BEGIN Extracted text
Class AbstractDBParser

java.lang.Object
org.apache.tika.parser.jdbc.AbstractDBParser
All Implemented Interfaces:
Serializable, Parser
Direct Known Subclasses:
SQLite3DBParser

public abstract class AbstractDBParser extends Object implements Parser
Abstract class that handles iterating through tables within a database.
See Also:
  • Constructor Details

    • AbstractDBParser

      public AbstractDBParser()
  • Method Details

    • getSupportedTypes

      public Set<MediaType> getSupportedTypes(ParseContext context)
      Description copied from interface: Parser
      Returns the set of media types supported by this parser when used with the given parse context.
      Specified by:
      getSupportedTypes in interface Parser
      Parameters:
      context - parse context
      Returns:
      immutable set of media types
    • parse

      public void parse(InputStream stream, ContentHandler handler, Metadata metadata, ParseContext context) throws IOException, SAXException, TikaException
      Description copied from interface: Parser
      Parses a document stream into a sequence of XHTML SAX events. Fills in related document metadata in the given metadata object.

      The given document stream is consumed but not closed by this method. The responsibility to close the stream remains on the caller.

      Information about the parsing context can be passed in the context parameter. See the parser implementations for the kinds of context information they expect.

      Specified by:
      parse in interface Parser
      Parameters:
      stream - the document stream (input)
      handler - handler for the XHTML SAX events (output)
      metadata - document metadata (input and output)
      context - parse context
      Throws:
      IOException - if the document stream could not be read
      SAXException - if the SAX events could not be processed
      TikaException - if the document could not be parsed
    • extractMetadata

      protected void extractMetadata(Connection connection, Metadata metadata)
      This is called before parsing the tables to extract metadata from the db, if any. Override this for db specific metadata. This implementation is a no-op
      Parameters:
      connection -
      metadata -
    • close

      protected void close() throws SQLException, IOException
      Override this for any special handling of closing the connection.
      Throws:
      SQLException
      IOException
    • getConnection

      protected Connection getConnection(InputStream stream, Metadata metadata, ParseContext context) throws IOException, TikaException
      Override this for special configuration of the connection, such as limiting the number of rows to be held in memory.
      Parameters:
      stream - stream to use
      metadata - metadata that could be used in parameterizing the connection
      context - parsecontext that could be used in parameterizing the connection
      Returns:
      connection
      Throws:
      IOException
      TikaException
    • getConnectionString

      protected abstract String getConnectionString(InputStream stream, Metadata metadata, ParseContext parseContext) throws IOException
      Implement for db specific connection information, e.g. "jdbc:sqlite:/docs/mydb.db"
END Extracted text
_Tasks and exercises_.
**A)** In the AbstractDBParser documentation, put this sentence into German: "The given document stream is consumed but not closed by this method."
**B)** Carry the AbstractDBParser documentation on past its final line, in the same layout and style.
BEGIN Information provided
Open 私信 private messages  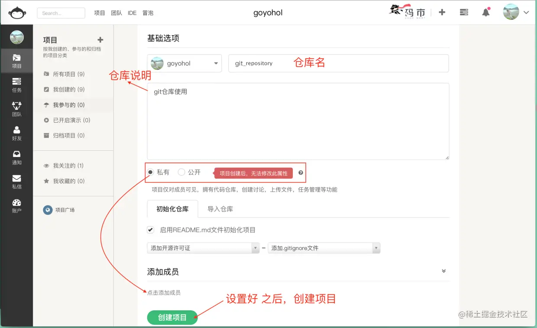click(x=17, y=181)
END Information provided
BEGIN Information provided
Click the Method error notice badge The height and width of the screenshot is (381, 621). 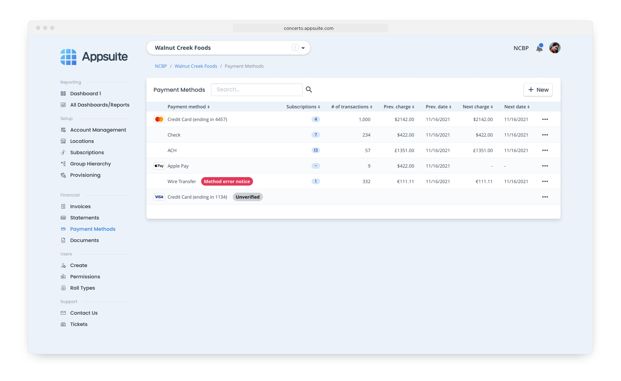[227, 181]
END Information provided
_Exercise responses_.
**A)** Der angegebene Dokumentstrom wird von dieser Methode verbraucht, aber nicht geschlossen.

**B)**
      Include any optimization settings, user name, password, etc.

      Parameters:
      stream - stream for processing
      metadata - metadata might be useful in determining connection info
      parseContext - context to use to help create connectionString
      Returns:
      connection string to be used by getConnection(java.io.InputStream, org.apache.tika.metadata.Metadata, org.apache.tika.parser.ParseContext).
      Throws:
      IOException
    • getJDBCClassName

      protected abstract String getJDBCClassName()
      JDBC class name, e.g. org.sqlite.JDBC
      Returns:
      jdbc class name
    • getTableNames

      protected abstract List<String> getTableNames(Connection connection, Metadata metadata, ParseContext context) throws SQLException
      Returns the names of the tables to process
      Parameters:
      connection - Connection to use to make the sql call(s) to get the names of the tables
      metadata - Metadata to use (potentially) in decision about which tables to extract
      context - ParseContext to use (potentially) in decision about which tables to extract
      Returns:
      Throws:
      SQLException
    • getTableReader

      @Deprecated protected abstract JDBCTableReader getTableReader(Connection connection, String tableName, ParseContext parseContext)
      Given a connection and a table name, return the JDBCTableReader for this db.
      Parameters:
      connection -
      tableName -
      Returns:
      a reader
    • getTableReader

      protected abstract JDBCTableReader getTableReader(Connection connection, String tableName, EmbeddedDocumentUtil embeddedDocumentUtil)
      Given a connection and a table name, return the JDBCTableReader for this db.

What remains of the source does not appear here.